Stephanie Discepolo standing outside of a school

Career and Technology Education (CTE) Resource Teacher Stephanie Discepolo still remembers picking her undergraduate major by process of elimination at a college event. Though she “got lucky” and chose speech pathology, which supported her interest in helping others, she never ended up working in the field. She witnessed countless college friends go through similar early career switches, and always wondered if these pivots could have been avoided with more guidance and real world experiences.

Discepolo took her first career step in special education. She spent seven years helping students with disabilities reach their greatest potential through roles at Cedar Lane School, Oakland Mills High School, Wilde Lake High School and in a transition program for students aged 18-21 years old.

“When I started in special education, it was about life and career skills and gearing students for independence,” Discepolo said. “So moving to Career and Technology Education was in alignment with what I’d already done–all my projects have aligned with career development.”

Stephanie Discepolo working with a parent

Discepolo—who has dedicated her entire career to HCPSS—has since been working as a CTE resource teacher for 18 years. Generally, she works with local organizations to develop and grow programs for students, mentors new teachers, facilitates professional development for CTE teachers, advises students on post-secondary opportunities, runs the Career Academies Summer Programs, oversees the marketing of CTE programs, organizes special events like the Women in Engineering conference and more.

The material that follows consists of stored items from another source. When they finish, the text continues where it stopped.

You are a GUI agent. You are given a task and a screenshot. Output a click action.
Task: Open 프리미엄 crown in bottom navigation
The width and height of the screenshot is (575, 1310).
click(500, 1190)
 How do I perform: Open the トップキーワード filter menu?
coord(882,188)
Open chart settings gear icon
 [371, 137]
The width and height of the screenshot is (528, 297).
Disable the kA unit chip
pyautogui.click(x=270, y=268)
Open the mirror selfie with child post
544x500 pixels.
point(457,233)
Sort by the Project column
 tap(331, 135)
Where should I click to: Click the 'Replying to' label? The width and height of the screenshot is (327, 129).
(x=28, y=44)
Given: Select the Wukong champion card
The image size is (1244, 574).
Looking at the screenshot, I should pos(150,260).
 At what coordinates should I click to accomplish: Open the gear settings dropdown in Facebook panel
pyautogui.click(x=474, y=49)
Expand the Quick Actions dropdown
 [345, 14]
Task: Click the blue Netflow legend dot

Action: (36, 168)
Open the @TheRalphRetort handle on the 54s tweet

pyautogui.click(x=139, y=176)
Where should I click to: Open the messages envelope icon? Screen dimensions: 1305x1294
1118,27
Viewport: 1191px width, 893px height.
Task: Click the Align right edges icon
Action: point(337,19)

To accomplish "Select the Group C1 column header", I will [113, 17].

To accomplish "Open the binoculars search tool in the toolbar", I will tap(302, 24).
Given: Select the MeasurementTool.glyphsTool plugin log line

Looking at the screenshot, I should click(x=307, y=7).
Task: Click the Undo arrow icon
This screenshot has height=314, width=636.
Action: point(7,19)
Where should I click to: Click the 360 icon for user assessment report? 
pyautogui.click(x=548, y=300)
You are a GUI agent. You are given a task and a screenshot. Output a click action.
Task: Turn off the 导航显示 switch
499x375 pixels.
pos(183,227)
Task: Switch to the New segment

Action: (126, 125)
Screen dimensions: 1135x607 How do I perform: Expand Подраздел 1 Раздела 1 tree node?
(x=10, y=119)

“If you ask people who know me, they’ll say I fight for the underdog. It’s that student who needs that extra hand,” Discepolo said. She believes the key to engaging students is encouraging them to take the first step: “My biggest philosophy about education is the ‘gym philosophy,’ once you get them coming to the gym, you got them, then it’s our job to help them be successful.”

Stephanie Discepolo working with a female engineering student

Discepolo has helped take HCPSS’ career development opportunities to the next level. More than 10 years ago, she developed the Career Research and Development Academy (CRD), which became the model adopted by the Maryland State Department of Education. She then created Passport to the Future, a workforce preparation program in partnership with the Howard County Chamber of Commerce to match CRD students’ employment interests with the community’s hiring needs.

In the last couple of years, she has led the way in bringing three new opportunities for HCPSS students. She helped create the first electrician pre-apprenticeship program in the state, and partnered with Community College of Baltimore County and Tree Care Industry Association to help launch an arborist apprenticeship program. She is now working on developing the career academy, Apprenticeship Maryland, for manufacturing and STEM fields, for fall 2019.

Every program involves collaboration and support from local organizations. Discepolo, an HCPSS alumna who has lived in Howard County her whole life, said “I grew up in this community, so I’m fortunate to know a lot of people here. Organizations will approach me about opportunities, and since I’m always looking for better, site-based work for students, my answer is always ‘yes.’”

CTE Coordinator Sharon Kramer describes Discepolo as “just amazing, with boundless energy, enthusiasm and passion for expanding horizons and exploring career opportunities for students. Her leadership, vision and drive have enabled CTE to continue evolving its programming, all in the name of making students’ lives better.”

Overall, what makes Discepolo happiest is “being able to help students at any age find their passion and pathway. And in CTE, kids from around the county come together with like interests, so they support each other. I love watching them–they want to be here.”